Start of Data records

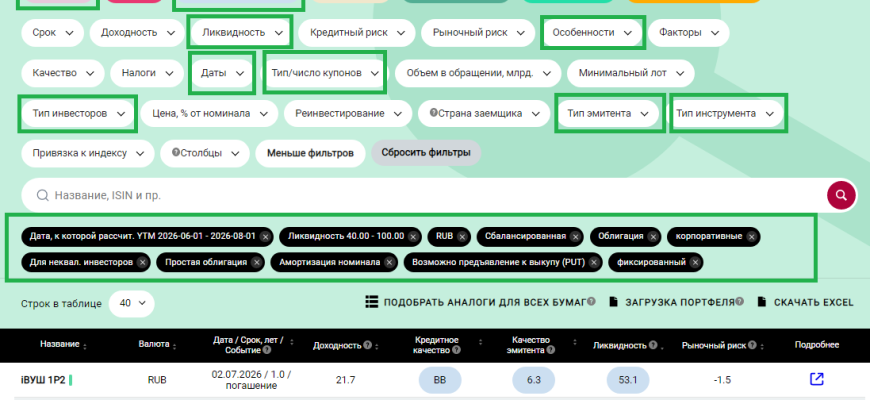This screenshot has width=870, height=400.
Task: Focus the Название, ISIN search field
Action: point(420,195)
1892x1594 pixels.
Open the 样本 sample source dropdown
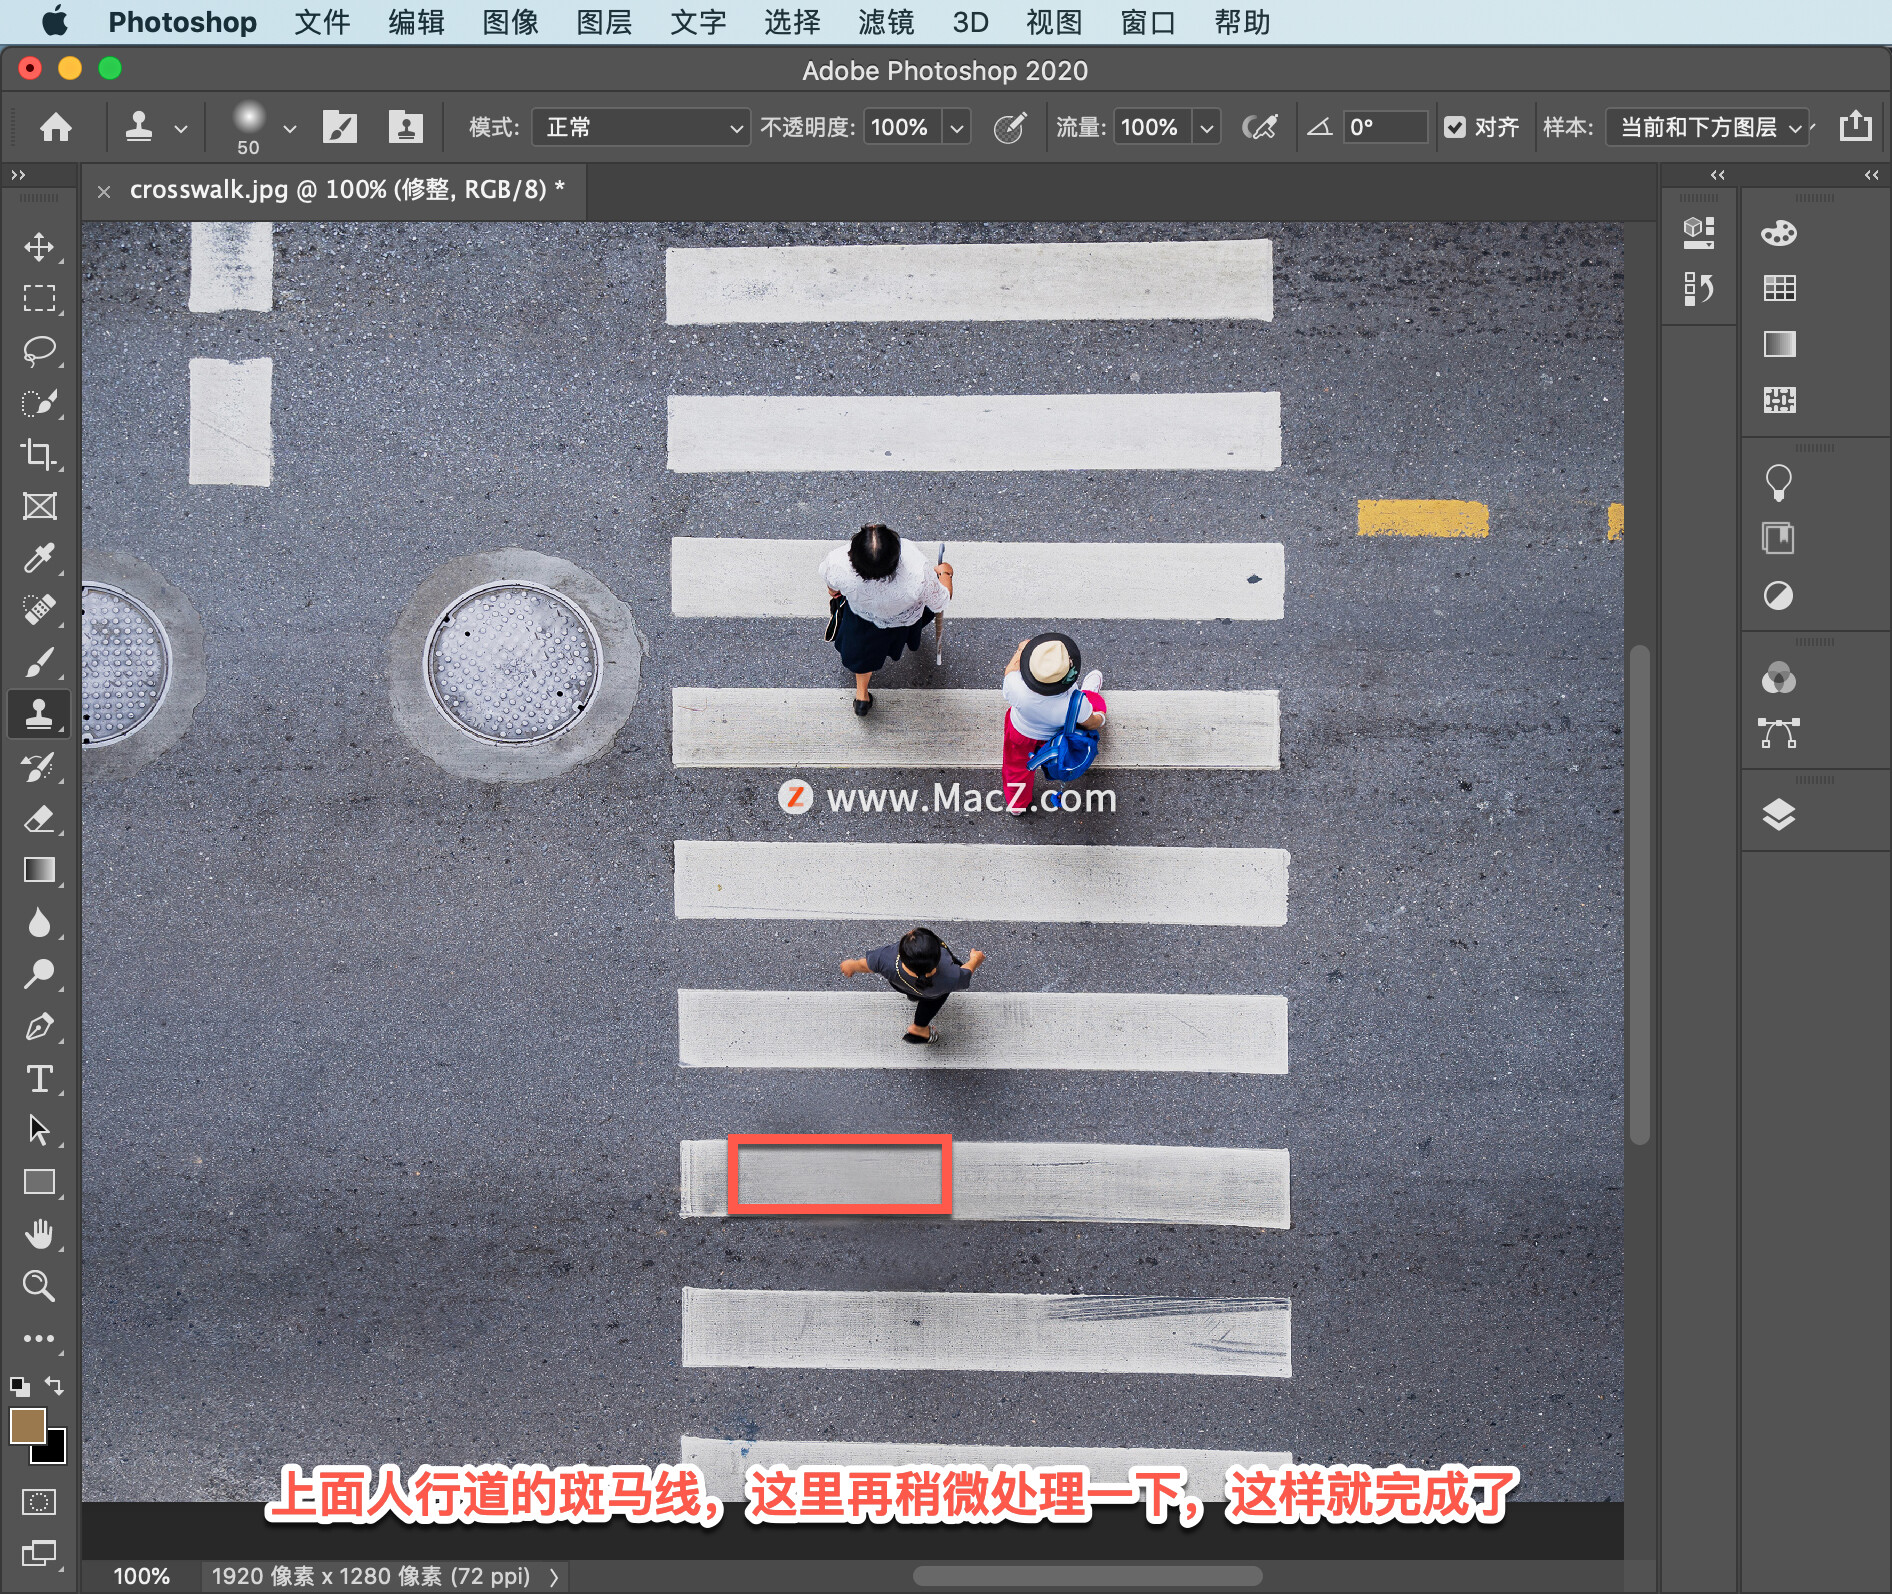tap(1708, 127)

End of Data records

Transcribe exactly the lines that go from the one holding "1892x1594 pixels." through the last line of the entries, both included, and nothing besides them. Do not include any pictures.

Task result:
1892x1594 pixels.
Open the 样本 sample source dropdown
tap(1708, 127)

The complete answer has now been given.